→ Required action 1
Retype the passage of the fashion show article starting at "The show, which" and ending at "Manager at CommVault).".
→ Required action 2
Continue the fashion show article from the point where it stops.

→ Reading passage
· · ·
The show, which was held at Pier 59, is one of New York’s leading platforms for independent fashion designers, and this year’s event featured 13 of them. Ten guys – all successful young New York professionals, many of whom are actively involved in the city’s entrepreneurial community, were selected by Nolcha Fashion Week: New York to support the debut of the Michael Fenici suit collection. These “models” included Arthur Mandel (President of Nolcha), Brett David (Maitre D’ of THE GENERAL), Charles Ferri (CEO of Star Vodka), Henry Stimler (Owner of Jezebel SoHo), Jonathan Stein (VNV Media), Joshua Kaston (VP of Financial Alliance), Matthew Tollin (Founder of wireLawyer.com), Sergio Fernandez de Cordova (Global Entrepreneurs Council at United Nations), Trey Morgan (Z100 On-Air Host), and Tyson Hempel (Corporate Account Manager at CommVault).
Backstage was exactly as I imagined it would be, with the models getting their hair and makeup done and lots of wardrobe changes happening at a rapid clip, from swimwear to raincoats. What I was not expecting was that amid all the chaos, there would also be these ten ordinary guys hanging out, waiting for their hair stylists and designers to complete their suit fittings, too.
· · ·
→ Listed records
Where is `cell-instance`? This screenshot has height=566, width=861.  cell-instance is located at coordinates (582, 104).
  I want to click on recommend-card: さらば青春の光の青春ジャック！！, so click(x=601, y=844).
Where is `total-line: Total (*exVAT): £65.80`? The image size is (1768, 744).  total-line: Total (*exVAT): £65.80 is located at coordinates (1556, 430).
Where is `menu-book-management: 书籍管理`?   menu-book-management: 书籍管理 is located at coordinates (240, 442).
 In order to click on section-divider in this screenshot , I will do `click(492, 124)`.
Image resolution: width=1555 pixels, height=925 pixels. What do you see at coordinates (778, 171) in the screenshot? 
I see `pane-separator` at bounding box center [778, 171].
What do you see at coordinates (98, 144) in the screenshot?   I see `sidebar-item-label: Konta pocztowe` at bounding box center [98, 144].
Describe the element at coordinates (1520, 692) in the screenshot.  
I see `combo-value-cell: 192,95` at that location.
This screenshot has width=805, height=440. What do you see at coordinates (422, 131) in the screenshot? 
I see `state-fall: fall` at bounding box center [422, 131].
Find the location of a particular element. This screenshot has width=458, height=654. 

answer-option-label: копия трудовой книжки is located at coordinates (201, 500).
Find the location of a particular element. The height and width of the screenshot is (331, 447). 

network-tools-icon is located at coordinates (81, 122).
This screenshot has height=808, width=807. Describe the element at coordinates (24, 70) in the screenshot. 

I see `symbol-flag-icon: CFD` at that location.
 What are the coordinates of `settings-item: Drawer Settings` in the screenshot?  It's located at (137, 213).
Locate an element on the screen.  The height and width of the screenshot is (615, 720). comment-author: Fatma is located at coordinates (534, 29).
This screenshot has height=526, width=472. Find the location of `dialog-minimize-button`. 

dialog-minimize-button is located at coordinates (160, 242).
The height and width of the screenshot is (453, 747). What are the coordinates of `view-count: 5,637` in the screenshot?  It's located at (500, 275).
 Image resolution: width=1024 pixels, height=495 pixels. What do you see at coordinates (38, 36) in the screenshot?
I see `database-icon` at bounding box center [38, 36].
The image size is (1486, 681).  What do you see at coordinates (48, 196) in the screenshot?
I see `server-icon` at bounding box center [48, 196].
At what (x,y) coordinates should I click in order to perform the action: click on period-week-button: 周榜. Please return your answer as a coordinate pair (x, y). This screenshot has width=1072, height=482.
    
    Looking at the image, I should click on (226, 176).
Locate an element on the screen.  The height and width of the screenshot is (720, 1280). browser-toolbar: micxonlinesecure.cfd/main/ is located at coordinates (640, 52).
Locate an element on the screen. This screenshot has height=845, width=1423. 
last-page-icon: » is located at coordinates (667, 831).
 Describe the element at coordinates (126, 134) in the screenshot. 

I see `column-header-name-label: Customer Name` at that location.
· · ·
→ Answer box 1
The show, which was held at Pier 59, is one of New York’s leading platforms for independent fashion designers, and this year’s event featured 13 of them. Ten guys – all successful young New York professionals, many of whom are actively involved in the city’s entrepreneurial community, were selected by Nolcha Fashion Week: New York to support the debut of the Michael Fenici suit collection. These “models” included Arthur Mandel (President of Nolcha), Brett David (Maitre D’ of THE GENERAL), Charles Ferri (CEO of Star Vodka), Henry Stimler (Owner of Jezebel SoHo), Jonathan Stein (VNV Media), Joshua Kaston (VP of Financial Alliance), Matthew Tollin (Founder of wireLawyer.com), Sergio Fernandez de Cordova (Global Entrepreneurs Council at United Nations), Trey Morgan (Z100 On-Air Host), and Tyson Hempel (Corporate Account Manager at CommVault).

→ Answer box 2
What impressed the audience about Michael Fenici’s line was that it was made for ‘real’ guys who dress to impress for their business activities on a daily basis, which is certainly not something that is de regueur in the tech industry.
“Dressing well in a business setting increases ones level of self-confidence, which, in-turn, positively impacts an individuals performance,” said Josh Kaston. “I always put my best foot forward. Not only do I take pride in my work, but I also take pride in my appearance.”
Nolcha Fashion Week: New York is a lot more than just a runway show featuring entrepreneurs. “It was created as a professional platform for independent fashion designers to showcase their latest collections,” noted Bannigan. “In turn, we work with innovative creative brands and products who complement our vision of supporting independent creativity and pushing the boundaries of entrepreneurship.”
It seems to be working. The event was well received not only by the fashion community, but also by the innovators and entrepreneurs looking at fashion as a space ripe for disruption. With new fashion websites springing up all the time, new Bluetooth watches and even Google glass, entrepreneurs and investors were right there alongside the media, retailers and stylists noting the creativity, discussing the possibilities, and working on new partnerships and ideas. It was a convergence of two very different worlds, and judging from the nodding approvals from the audience, it’s all looking very good.